The health service is planning to fund 240 pharmacist positions to be based in care homes, following a successful pilot scheme across six sites.

This initial rollout of the concept saw ambulance callouts to residential care homes reduced by 30 per cent, while emergency hospital admissions for residents fell by 21 per cent, as fewer mistakes were made regarding factors such as dosages.

In addition, the number of residents requiring oral nutritional support declined by seven per cent when pharmacists were at close hand to check they were taking their medication properly.

Together, each of these factors combined to reduce spending on drugs for residents by between £125 and £305 for each individual.

Some care home residents can be on ten or more different types of medication at one time, and if these are administered by social care workers who do not have a pharmaceutical background, errors can easily be made.

Speaking to the Telegraph, chief executive of NHS England Simon Stevens highlighted that the mindset of "a pill for every ill" can cause more harm than good to care home residents whose health is already frail.

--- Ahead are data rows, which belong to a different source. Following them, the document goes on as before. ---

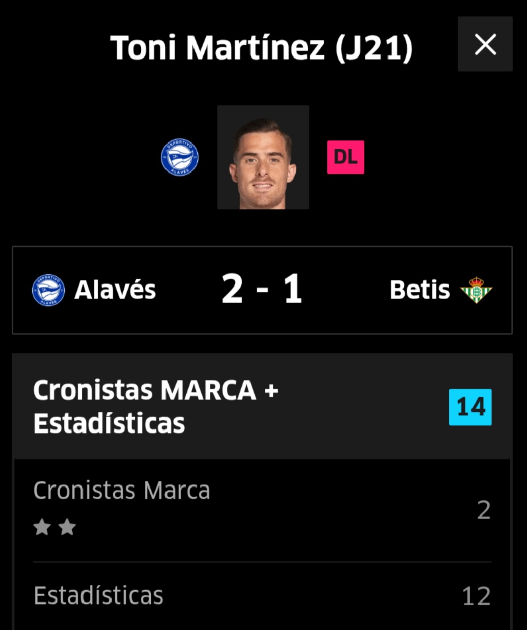Viewport: 527px width, 630px height.
Task: Expand the Estadísticas row
Action: [262, 595]
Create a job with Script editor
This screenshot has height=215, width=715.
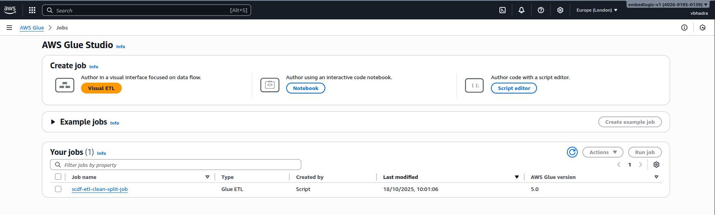click(514, 88)
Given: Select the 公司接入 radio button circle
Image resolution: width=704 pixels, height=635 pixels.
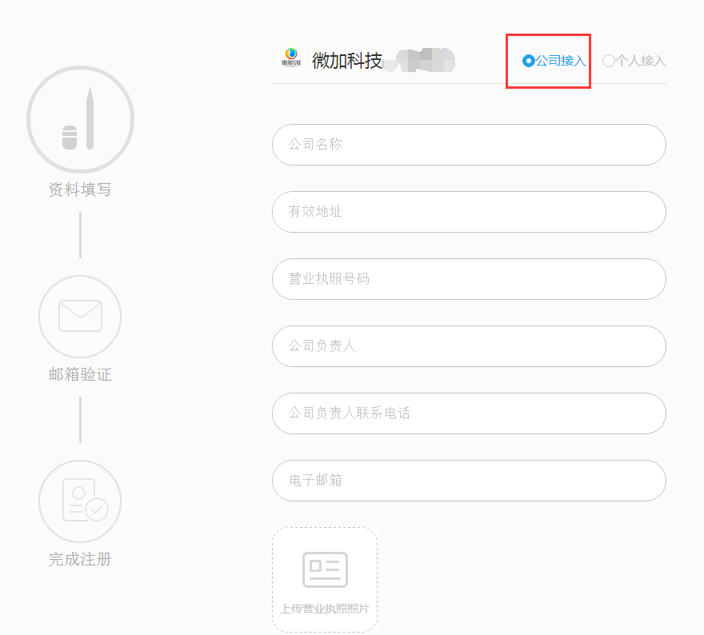Looking at the screenshot, I should tap(528, 61).
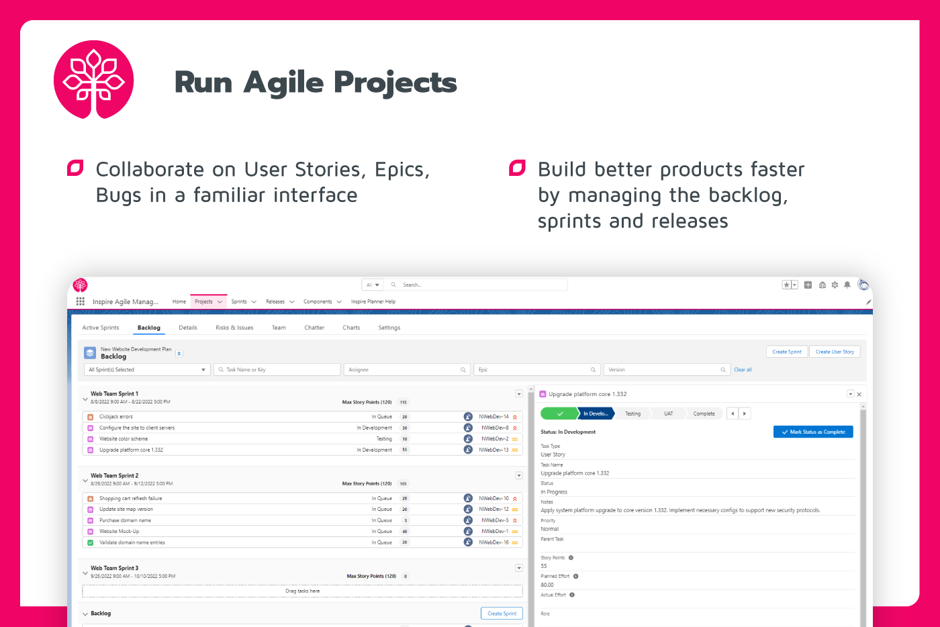This screenshot has width=940, height=627.
Task: Click Mark Status as Complete
Action: coord(813,432)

Therefore, NHS England believes that introducing qualified pharmacists into care homes will help to prevent the health risks associated with these mistakes, improving residents' quality of life as a result.

Sandra Gidley, chair of the Royal Pharmaceutical Society, told BBC News that this move was "bang on target" and "a great start" towards improving the care of residents.

"We'd like to encourage NHS England to go even further and give pharmacists overall responsibility for medicines and their use in care homes," she added.

"Around £24 million of medicines is wasted every year in care homes and pharmacists can set up systems that improve efficiency whilst at the same time providing better health outcomes."